The comparison of Depfa with IKB and SachsenLB is uninformed to say the least. The latter two banks operated a number off-balance sheet conduits (or SPVs), legally distinct, but ultimately tied to their parents with headoffice in Germany (this is key). With the enslaught of the credit crunch, these banks could no longer finance their long-term assets (say CDOs locked up in Dublin-based conduits) with short-term paper (say CP issued by another Dublin or Delaware SPV). These German banks, holding worthless CDOs in their credit arbitrage networks hidden in the world of shadow banking, were locked in a maturity mismatch. Leveraged to the hilt, the German authorities had to step in…

Now, Depfa is another matter entirely. Next to Deutsche Bank, this institution exemplifies the financialization of German finance. Depfa has been in the German Pfandbrief market (an asset covered bond, a unique type of German security) for ages. Today I have been told (by one of Ireland’s best-informed scholars of Irish history and finance) that the Irish government enacted legislation in 2002 to specifically accommodate Depfa, to such an extent that Depfa relocated its HEADOFFICE (not a subsidiary, not an SPV) to Dublin (see http://www.irishstatutebook.ie/2002/en/si/0470.html, also see Depfa annual accounts 2002). Amongst oter things, the quintessential German security (the Pfandbrief) was now accommodated under common instead of civil law. A concert between bankers, lawyers and lawmakers – financial innovation at its best.
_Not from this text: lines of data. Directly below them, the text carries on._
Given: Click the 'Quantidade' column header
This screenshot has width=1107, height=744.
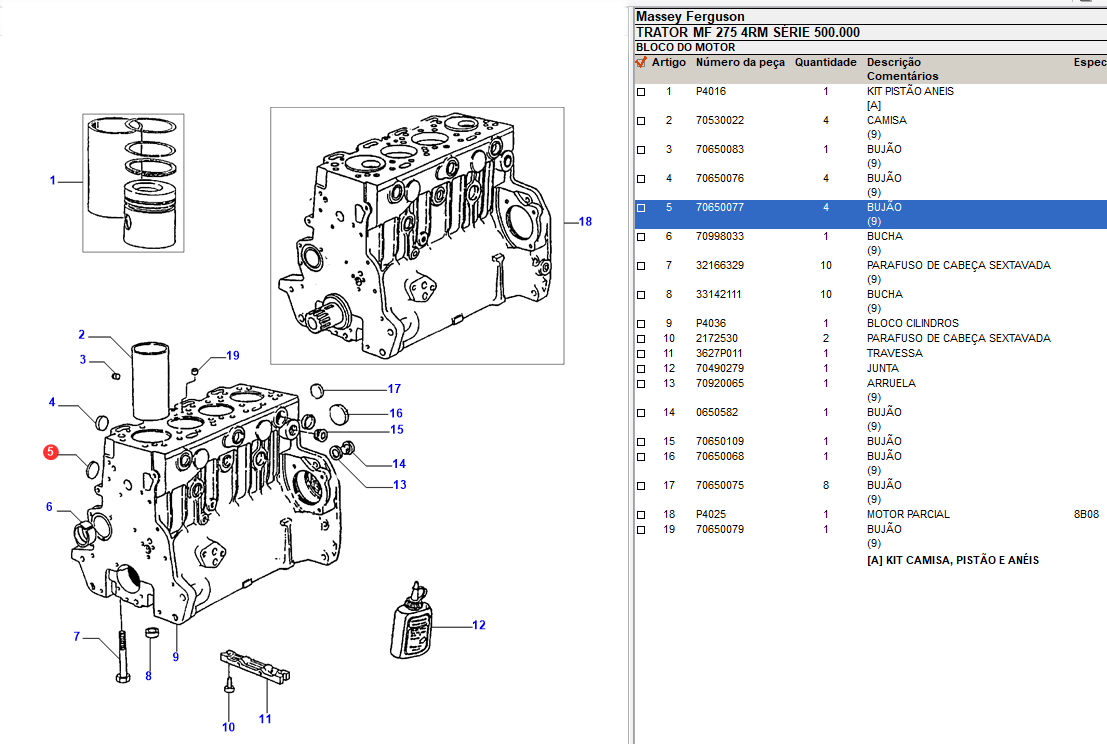Looking at the screenshot, I should 825,62.
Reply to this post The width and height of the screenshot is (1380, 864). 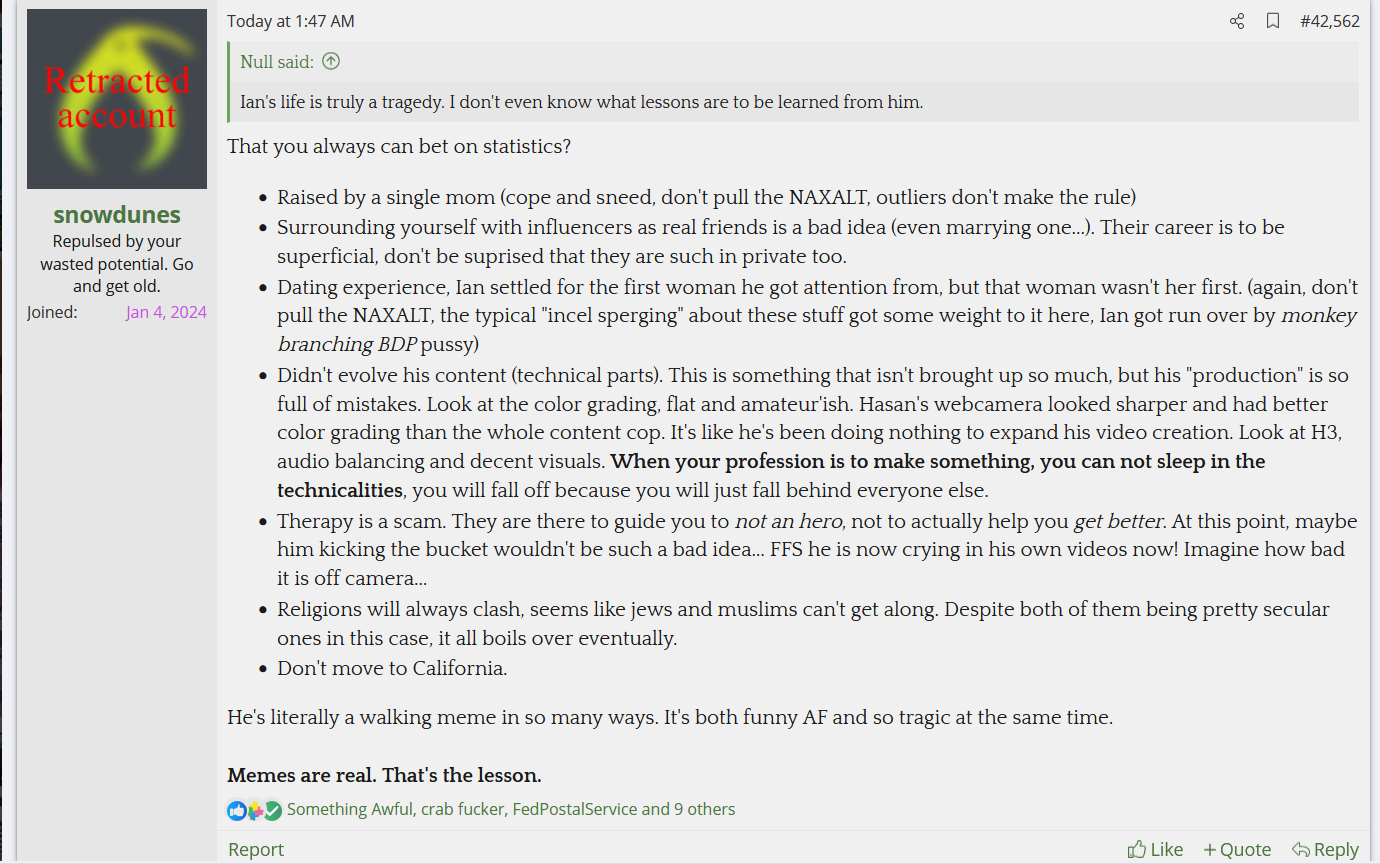(x=1325, y=849)
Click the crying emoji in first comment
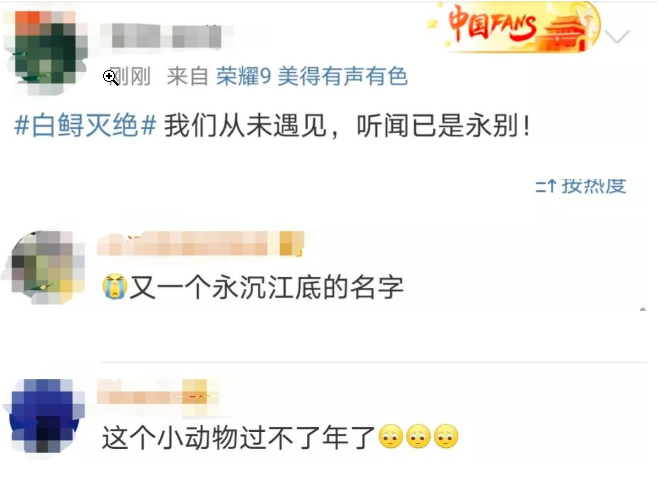The height and width of the screenshot is (492, 657). click(x=114, y=287)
Depfa was for all purposes a German bank – their Dublin board solely existed of German bankers (good-old Dr. Tietmeyer was on the supervisory board). However, and crucially so, LEGALLY this was an Irish bank (again, see Depfa accounts). As such, in this case the German government was not obliged to step in – in fact, it could not – as has been the case with IKB and SachsenLB. SO YES, the legal guarantor of Depfa was the Irish state. Had the music stopped in 2006, Ireland would have been governed by the IMF long before. But then again, the music didn’t stop in 2006: the credit crunch hit global finance in July 2007.
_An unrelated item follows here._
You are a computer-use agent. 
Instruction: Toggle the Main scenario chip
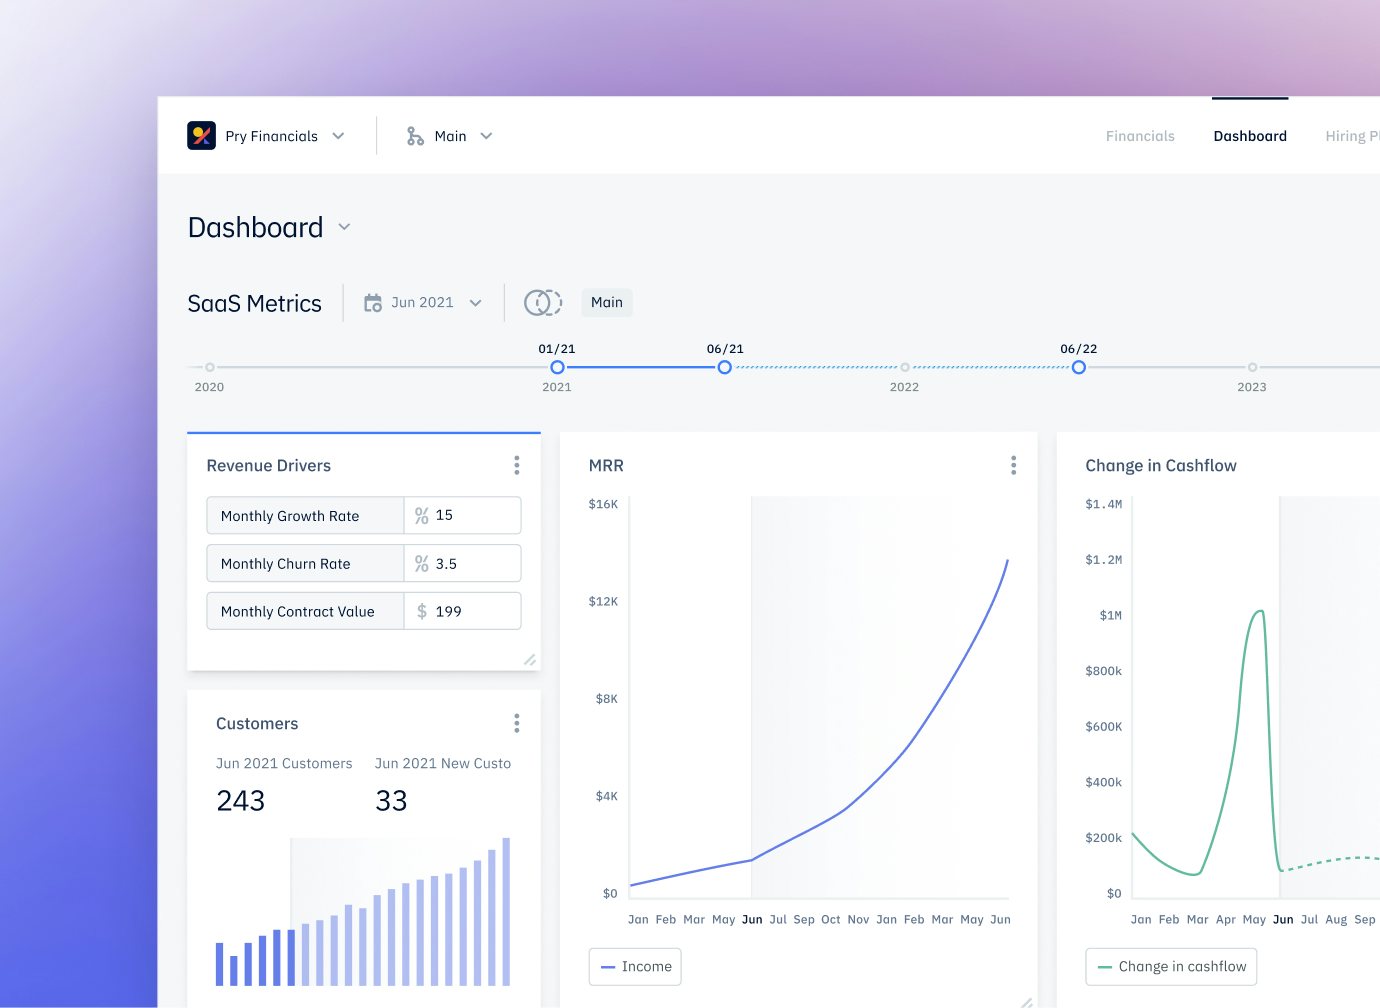coord(606,302)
Luckily, Hypo Real Estate (HRE) (a German bank) got the marvellous idea to takeover Depfa, thereby switching the ultimate pain from Dublin to Berlin, allowing the German government to step in and bailout Depfa, now a subsidiary of HRE. May I remind you that HRE itself was a 2003 spin-off of HypoVereinsBank (now part of Italy’s UniCredit). HRE was a bad bank stuffed with loss-making property. It made a good few financial years since, riding a wave of cheap liquidity like the rest of global finance. Interestingly, HRE bought Depfa on July 23 2007, yes, EXACTLY the moment in time when the CDO ‘piece of shit’ hidden inside IKB and SachsenLB hit the van. 

In sum, ALL four banks (IKB, SachsenLB, HRE, and Depfa) were German run. You think that the latter two banks had no idea what was happening with their colleagues? HRE was always intended as a bad bank. Depfa was too big to fail for Ireland, not for Germany. Many have argued that this takeover was ill guided. Many argued at the time the Irish were lucky (I wonder how many still believe so in 2012). To me, like so much else in finance, it simply looks like politics. And it isn’t pretty. 

This story has many angles worthy of investigation. To be continued.